### Exercise instructions
Where the records below reach the line containing "ValueBull USA Beef Collagen Sticks for Dogs, 12", start transcribing, and end with the line containing "ValueBull Bully Sticks for Large Dogs, Thick 12", exactly and with nothing else added.

### The input

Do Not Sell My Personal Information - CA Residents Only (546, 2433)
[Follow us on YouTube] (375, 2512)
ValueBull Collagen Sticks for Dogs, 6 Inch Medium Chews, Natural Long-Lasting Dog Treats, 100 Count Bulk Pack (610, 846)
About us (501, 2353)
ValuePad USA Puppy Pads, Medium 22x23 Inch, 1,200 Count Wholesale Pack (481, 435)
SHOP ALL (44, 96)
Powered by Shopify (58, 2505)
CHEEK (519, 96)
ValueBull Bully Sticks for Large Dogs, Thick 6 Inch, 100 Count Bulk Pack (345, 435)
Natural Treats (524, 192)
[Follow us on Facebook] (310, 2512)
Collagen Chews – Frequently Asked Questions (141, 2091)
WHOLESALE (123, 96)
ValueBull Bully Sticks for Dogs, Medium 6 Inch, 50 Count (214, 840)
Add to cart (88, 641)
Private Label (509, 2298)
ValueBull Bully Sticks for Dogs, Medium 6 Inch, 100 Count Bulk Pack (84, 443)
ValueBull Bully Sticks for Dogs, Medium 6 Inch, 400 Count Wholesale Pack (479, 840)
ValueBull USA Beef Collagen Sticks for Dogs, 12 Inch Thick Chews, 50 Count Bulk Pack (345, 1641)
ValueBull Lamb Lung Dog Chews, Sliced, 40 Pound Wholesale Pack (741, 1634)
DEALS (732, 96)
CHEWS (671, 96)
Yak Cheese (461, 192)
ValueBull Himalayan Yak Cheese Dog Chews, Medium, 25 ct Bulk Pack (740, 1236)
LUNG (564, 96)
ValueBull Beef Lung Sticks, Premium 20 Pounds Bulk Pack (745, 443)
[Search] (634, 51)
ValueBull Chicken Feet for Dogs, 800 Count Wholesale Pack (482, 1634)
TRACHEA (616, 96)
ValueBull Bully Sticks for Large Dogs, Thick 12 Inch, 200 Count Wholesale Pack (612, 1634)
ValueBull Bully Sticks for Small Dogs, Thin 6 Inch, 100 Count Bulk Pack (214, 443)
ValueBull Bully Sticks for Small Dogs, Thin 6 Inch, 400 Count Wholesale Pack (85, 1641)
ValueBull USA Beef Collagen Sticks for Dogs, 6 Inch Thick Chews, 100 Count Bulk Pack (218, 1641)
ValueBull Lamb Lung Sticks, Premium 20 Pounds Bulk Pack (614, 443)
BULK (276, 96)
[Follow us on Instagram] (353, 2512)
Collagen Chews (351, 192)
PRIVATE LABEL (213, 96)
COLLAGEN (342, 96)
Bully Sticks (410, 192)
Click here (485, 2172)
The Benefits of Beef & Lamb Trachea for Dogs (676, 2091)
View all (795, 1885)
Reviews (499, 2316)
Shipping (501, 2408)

### Answer section
ValueBull USA Beef Collagen Sticks for Dogs, 12 Inch Thick Chews, 50 Count Bulk Pack (345, 1641)
ValueBull Lamb Lung Dog Chews, Sliced, 40 Pound Wholesale Pack (741, 1634)
DEALS (732, 96)
CHEWS (671, 96)
Yak Cheese (461, 192)
ValueBull Himalayan Yak Cheese Dog Chews, Medium, 25 ct Bulk Pack (740, 1236)
LUNG (564, 96)
ValueBull Beef Lung Sticks, Premium 20 Pounds Bulk Pack (745, 443)
[Search] (634, 51)
ValueBull Chicken Feet for Dogs, 800 Count Wholesale Pack (482, 1634)
TRACHEA (616, 96)
ValueBull Bully Sticks for Large Dogs, Thick 12 Inch, 200 Count Wholesale Pack (612, 1634)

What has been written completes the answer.